What you should do
Your answer is the line containing "Viewport: 511px width, 407px height." plus every line after it through the end of the records, printed exactly and free of pictures.

[Dataset excerpts]
■ ■ ■
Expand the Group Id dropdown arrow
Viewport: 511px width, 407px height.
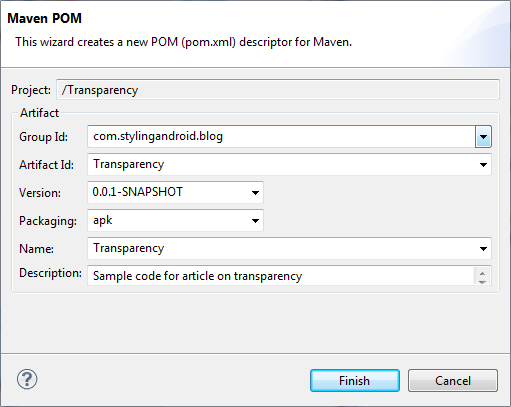pos(483,137)
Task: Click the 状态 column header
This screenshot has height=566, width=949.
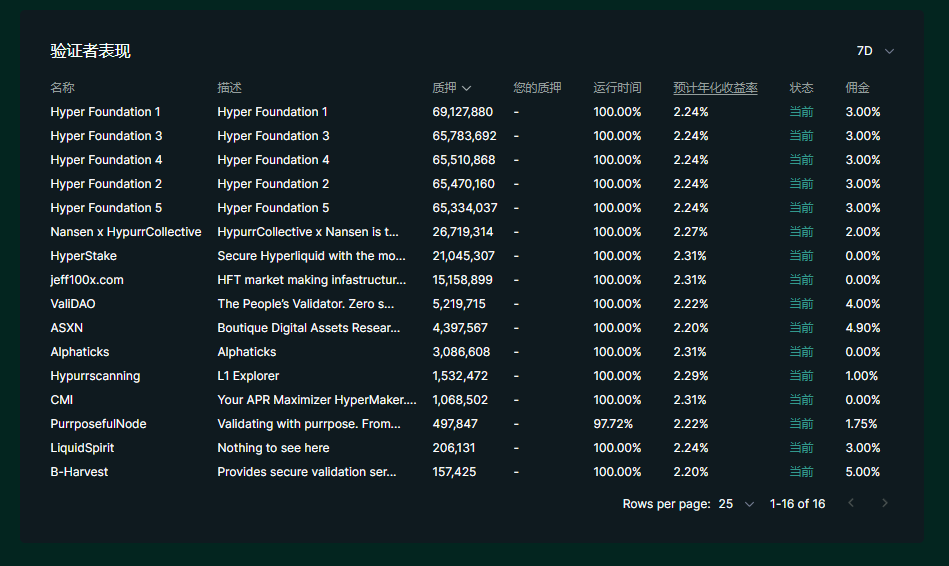Action: pos(801,88)
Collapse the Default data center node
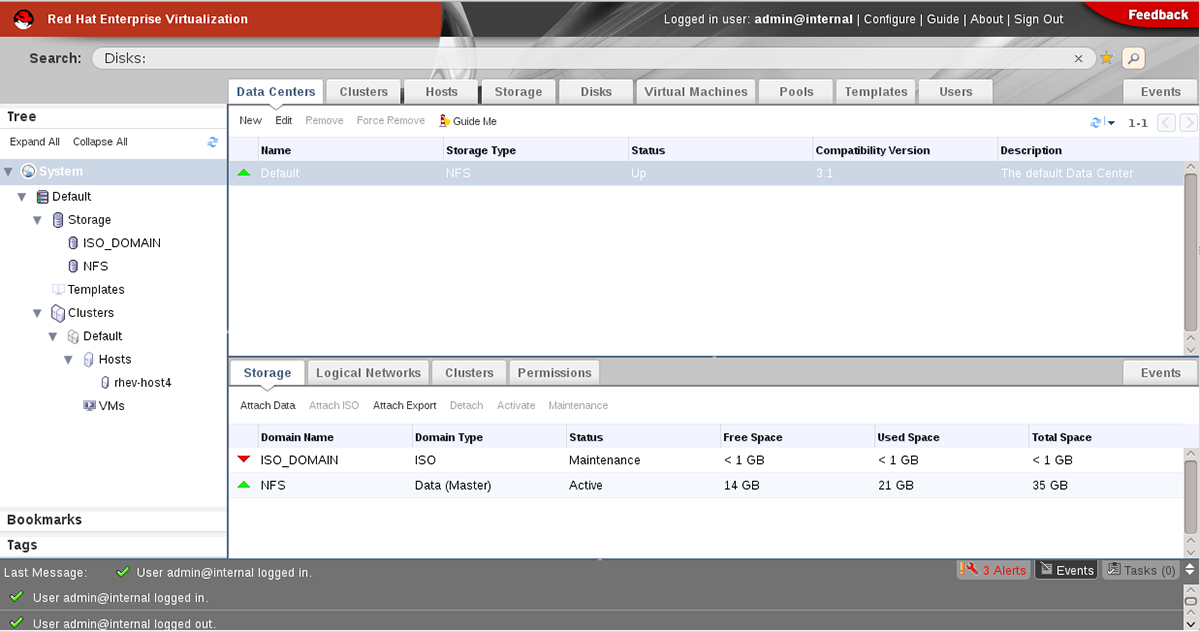 [22, 196]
■ ■ ■
Your solution
Viewport: 511px width, 407px height.
pos(483,137)
Task: Click the 状态 column header
This screenshot has height=566, width=949.
Action: pos(801,88)
Collapse the Default data center node
 [22, 196]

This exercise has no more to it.